Ze Mateo: On n’arrête pas de se dire que c’est passé super vite en fait. Depuis deux ou trois ans, le temps passe extrèmement vite. Du coup ça c’est un bilan qui est un peu dur! Mais ça sera de toute façon positif.
Avant…
Il y a des dates qui vous ont un peu plus marqué que d’autres?
S: Forcément, les dates qu’on a fait à l’étranger, loin de chez nous.
Ze Mateo: En général, ce sont les dates où on prend un peu le temps, où tu peux vivre un peu plus le truc et te dire que c’est bien de vivre ça quand même.
HK: Et les gros évènements aussi, par exemple le Garo’Rock en début de tournée qui a été déterminant pour la suite car il ne fallait pas qu’on se manque, et c’était la première fois que l’on faisait notre live comme il faut. Il y a eu quelques moments assez fous, des scènes gratuites sur Paris par exemple, avec beaucoup de monde… la première fois que tu dépasses les 5000 personnes, ça fait bizarre quand même. Notre premier Zenith à Strasbourg aussi…
S: Euh c’était pas notre Zenith hein! C’était la première fois qu’on jouait dans un Zenith, c’est pas pareil! (rires)
ZM: Ouais on a pris un petit jeune pour faire nos premières parties, comment il s’appelle déjà? Johnny quelque chose… (rires)
Quelle suite allez-vous donner à cette tournée?
S: Bah déjà un petit break d’un bon mois. Et après ça sera du studio, pour le premier vrai album, en tout cas qui sera conçu comme un album sur la durée, avec un effort de cohésion entre tous les morceaux. On est en plein dedans déjà là, donc on va finaliser tout ça pour que ça sorte au printemps prochain, en avril.
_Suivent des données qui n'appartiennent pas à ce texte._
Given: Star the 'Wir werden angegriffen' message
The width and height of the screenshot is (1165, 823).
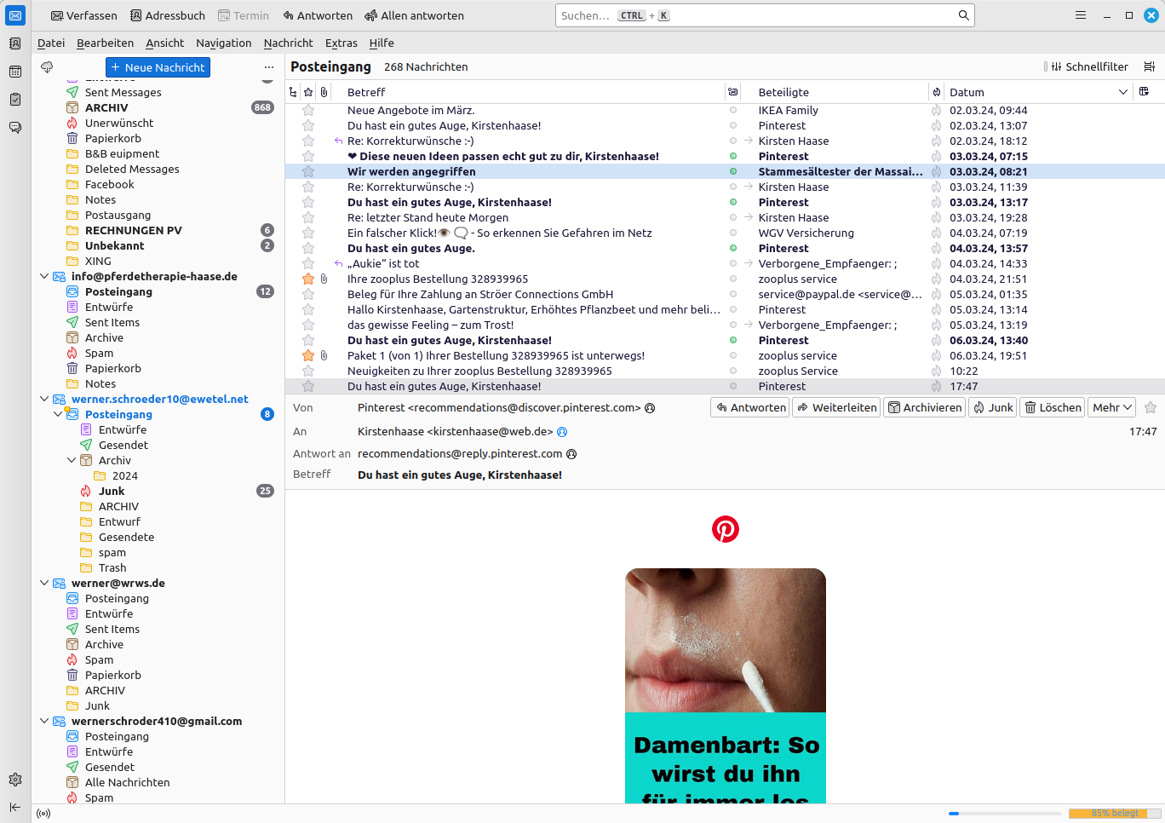Looking at the screenshot, I should pos(308,171).
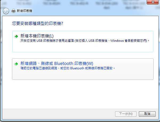This screenshot has height=122, width=160.
Task: Click empty area inside local printer option box
Action: 83,47
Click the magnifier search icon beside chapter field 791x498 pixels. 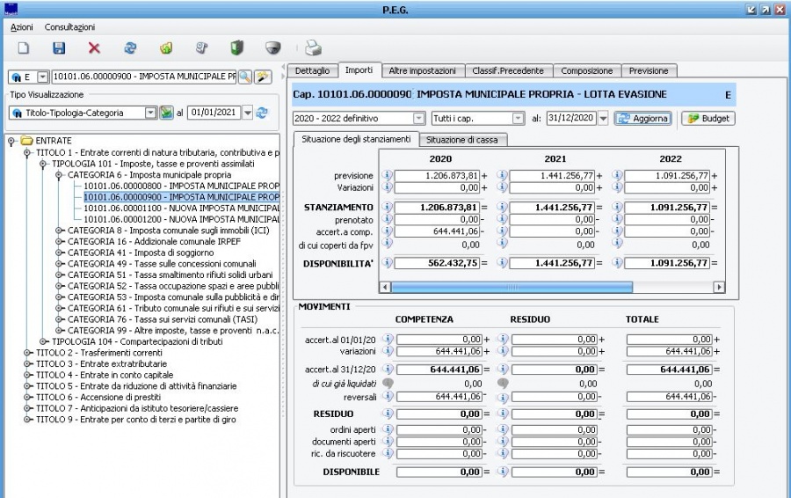245,77
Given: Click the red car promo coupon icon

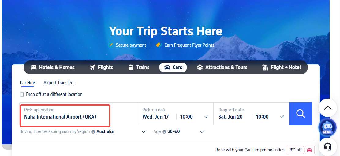Looking at the screenshot, I should pos(309,150).
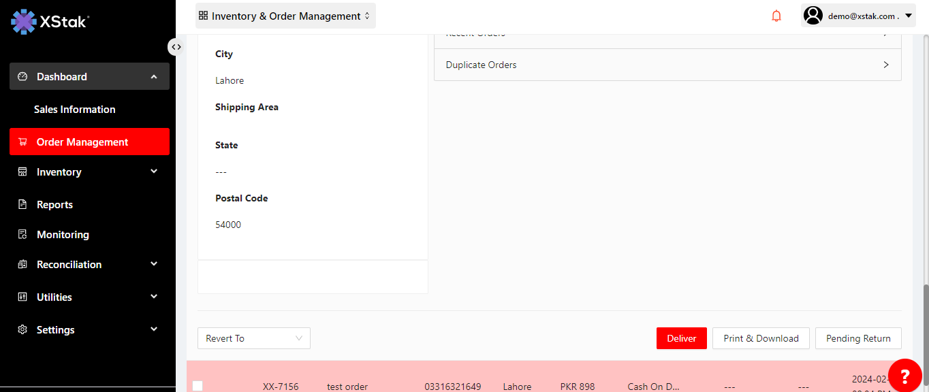Click the vertical page scrollbar
The width and height of the screenshot is (929, 392).
pyautogui.click(x=925, y=327)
ZM: Ca reste du Chinese Man, quand même.
S: Ouais les gens ne seront pas perdus. Après il y aura des sonorités et des tempos que l’on n’a pas utilisé jusqu’à présent, et forcément là on a été influencé par la tournée, ce que l’on a entendu, des rencontres… ça transparaitra surement dedans. Après c’est dur pour nous de dire ce qui fera la différence.
Au niveau du style, on vous définit comme un groupe d’Abstract Hip-Hop, est-ce que c’est un terme dans lequel vous vous reconnaissez?
HK: Plus que dans la dénomination « Electro » déjà. Après nous on aime bien Hip-Hop alternatif car c’est large et ça permet d’englober pas mal de choses, et Hip-Hop instrumental, car c’est la base du projet, même si on est un peu plus amené à travailler avec des Mcs.
Dans votre son il se dégage une forte atmosphère cinématographique, pas seulement dans le son lui-même ou les samples, mais aussi au niveau des structures et du ressenti global… on sait que c’est un domaine qui vous intéresse, est-ce que vous avez des projets dans ce sens?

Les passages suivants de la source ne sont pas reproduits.